What is needed:
Write out the records again, exactly, leaving none out.

Records for this exercise:
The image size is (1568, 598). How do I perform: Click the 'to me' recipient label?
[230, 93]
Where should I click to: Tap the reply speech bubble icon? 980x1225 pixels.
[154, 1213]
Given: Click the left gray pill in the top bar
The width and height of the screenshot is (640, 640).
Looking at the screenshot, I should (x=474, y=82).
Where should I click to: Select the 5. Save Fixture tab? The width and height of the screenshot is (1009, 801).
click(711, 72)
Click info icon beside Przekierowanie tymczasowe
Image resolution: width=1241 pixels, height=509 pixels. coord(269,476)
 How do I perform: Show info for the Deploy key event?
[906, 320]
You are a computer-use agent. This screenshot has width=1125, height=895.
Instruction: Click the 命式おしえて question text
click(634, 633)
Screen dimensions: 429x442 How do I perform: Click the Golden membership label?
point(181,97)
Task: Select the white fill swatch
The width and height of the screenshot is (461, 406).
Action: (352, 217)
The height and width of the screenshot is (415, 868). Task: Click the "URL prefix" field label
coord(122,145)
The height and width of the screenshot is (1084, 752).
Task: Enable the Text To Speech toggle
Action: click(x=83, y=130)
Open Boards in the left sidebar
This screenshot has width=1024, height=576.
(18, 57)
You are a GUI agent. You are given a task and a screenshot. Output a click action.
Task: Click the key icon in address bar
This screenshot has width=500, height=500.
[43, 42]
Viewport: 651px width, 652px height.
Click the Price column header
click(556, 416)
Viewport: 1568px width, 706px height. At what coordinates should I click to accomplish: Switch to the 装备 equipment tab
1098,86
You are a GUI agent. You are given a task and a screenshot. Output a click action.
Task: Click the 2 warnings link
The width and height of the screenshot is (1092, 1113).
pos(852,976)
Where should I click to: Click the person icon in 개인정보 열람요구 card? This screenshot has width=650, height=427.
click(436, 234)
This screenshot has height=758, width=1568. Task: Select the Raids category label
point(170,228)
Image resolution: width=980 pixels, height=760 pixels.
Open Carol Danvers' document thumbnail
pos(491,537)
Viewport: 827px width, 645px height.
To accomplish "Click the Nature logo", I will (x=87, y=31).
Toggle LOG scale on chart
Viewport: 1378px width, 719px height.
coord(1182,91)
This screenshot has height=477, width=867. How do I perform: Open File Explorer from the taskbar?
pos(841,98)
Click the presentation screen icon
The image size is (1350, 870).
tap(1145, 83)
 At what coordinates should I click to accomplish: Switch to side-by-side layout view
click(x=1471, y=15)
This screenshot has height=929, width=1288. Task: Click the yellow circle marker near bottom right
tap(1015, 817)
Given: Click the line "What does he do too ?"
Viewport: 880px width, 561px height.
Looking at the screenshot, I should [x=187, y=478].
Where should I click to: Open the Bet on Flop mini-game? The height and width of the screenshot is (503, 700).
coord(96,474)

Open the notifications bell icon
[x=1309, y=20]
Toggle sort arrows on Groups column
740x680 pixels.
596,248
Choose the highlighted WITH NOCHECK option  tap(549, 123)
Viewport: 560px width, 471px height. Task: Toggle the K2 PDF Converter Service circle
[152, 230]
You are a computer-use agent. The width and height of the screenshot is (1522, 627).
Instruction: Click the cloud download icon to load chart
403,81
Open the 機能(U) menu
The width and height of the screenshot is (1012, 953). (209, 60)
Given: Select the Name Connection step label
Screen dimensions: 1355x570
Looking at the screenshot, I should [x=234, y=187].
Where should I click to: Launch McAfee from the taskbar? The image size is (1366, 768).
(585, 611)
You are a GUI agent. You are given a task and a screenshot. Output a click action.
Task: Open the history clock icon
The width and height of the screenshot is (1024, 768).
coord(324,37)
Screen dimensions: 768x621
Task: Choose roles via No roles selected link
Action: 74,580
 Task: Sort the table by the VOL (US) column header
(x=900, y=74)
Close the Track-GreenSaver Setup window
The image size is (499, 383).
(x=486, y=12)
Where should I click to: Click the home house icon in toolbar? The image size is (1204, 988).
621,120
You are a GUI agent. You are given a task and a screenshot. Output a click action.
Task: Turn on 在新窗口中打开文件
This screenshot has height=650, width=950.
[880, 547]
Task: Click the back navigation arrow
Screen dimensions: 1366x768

Response below:
The image size is (1568, 598). How do I perform: Click the 'to me' recipient label?
[230, 93]
Where should I click to: Tap the reply speech bubble icon? 980x1225 pixels.
[154, 1213]
Given: Click the left gray pill in the top bar
The width and height of the screenshot is (640, 640).
Looking at the screenshot, I should (x=474, y=82).
Where should I click to: Select the 5. Save Fixture tab? The width and height of the screenshot is (1009, 801).
click(711, 72)
Click info icon beside Przekierowanie tymczasowe
Image resolution: width=1241 pixels, height=509 pixels. coord(269,476)
 How do I perform: Show info for the Deploy key event?
[906, 320]
You are a computer-use agent. This screenshot has width=1125, height=895.
Instruction: Click the 命式おしえて question text
click(634, 633)
Screen dimensions: 429x442 How do I perform: Click the Golden membership label?
point(181,97)
Task: Select the white fill swatch
The width and height of the screenshot is (461, 406).
Action: (352, 217)
The height and width of the screenshot is (415, 868). Task: Click the "URL prefix" field label
coord(122,145)
The height and width of the screenshot is (1084, 752).
Task: Enable the Text To Speech toggle
Action: click(x=83, y=130)
Open Boards in the left sidebar
This screenshot has width=1024, height=576.
(18, 57)
You are a GUI agent. You are given a task and a screenshot. Output a click action.
Task: Click the key icon in address bar
This screenshot has width=500, height=500.
[43, 42]
Viewport: 651px width, 652px height.
Click the Price column header
click(556, 416)
Viewport: 1568px width, 706px height. At what coordinates should I click to accomplish: Switch to the 装备 equipment tab
1098,86
You are a GUI agent. You are given a task and a screenshot. Output a click action.
Task: Click the 2 warnings link
The width and height of the screenshot is (1092, 1113).
pos(852,976)
Where should I click to: Click the person icon in 개인정보 열람요구 card? This screenshot has width=650, height=427.
click(436, 234)
This screenshot has height=758, width=1568. Task: Select the Raids category label
point(170,228)
Image resolution: width=980 pixels, height=760 pixels.
Open Carol Danvers' document thumbnail
pos(491,537)
Viewport: 827px width, 645px height.
To accomplish "Click the Nature logo", I will (x=87, y=31).
Toggle LOG scale on chart
Viewport: 1378px width, 719px height.
coord(1182,91)
This screenshot has height=477, width=867. How do I perform: Open File Explorer from the taskbar?
pos(841,98)
Click the presentation screen icon
The image size is (1350, 870).
tap(1145, 83)
 At what coordinates should I click to accomplish: Switch to side-by-side layout view
click(x=1471, y=15)
This screenshot has height=929, width=1288. Task: Click the yellow circle marker near bottom right
tap(1015, 817)
Given: Click the line "What does he do too ?"
Viewport: 880px width, 561px height.
Looking at the screenshot, I should [x=187, y=478].
Where should I click to: Open the Bet on Flop mini-game? The height and width of the screenshot is (503, 700).
coord(96,474)

Open the notifications bell icon
[x=1309, y=20]
Toggle sort arrows on Groups column
740x680 pixels.
596,248
Choose the highlighted WITH NOCHECK option  tap(549, 123)
Viewport: 560px width, 471px height. Task: Toggle the K2 PDF Converter Service circle
[152, 230]
You are a computer-use agent. The width and height of the screenshot is (1522, 627).
Instruction: Click the cloud download icon to load chart
403,81
Open the 機能(U) menu
The width and height of the screenshot is (1012, 953). (209, 60)
Given: Select the Name Connection step label
Screen dimensions: 1355x570
Looking at the screenshot, I should [x=234, y=187].
Where should I click to: Launch McAfee from the taskbar? The image size is (1366, 768).
(585, 611)
You are a GUI agent. You are given a task and a screenshot. Output a click action.
Task: Open the history clock icon
The width and height of the screenshot is (1024, 768).
coord(324,37)
Screen dimensions: 768x621
Task: Choose roles via No roles selected link
Action: 74,580
 Task: Sort the table by the VOL (US) column header
(x=900, y=74)
Close the Track-GreenSaver Setup window
The image size is (499, 383).
(x=486, y=12)
Where should I click to: Click the home house icon in toolbar? The image size is (1204, 988).
621,120
You are a GUI agent. You are given a task and a screenshot. Output a click action.
Task: Turn on 在新窗口中打开文件
This screenshot has height=650, width=950.
[880, 547]
Task: Click the back navigation arrow
Screen dimensions: 1366x768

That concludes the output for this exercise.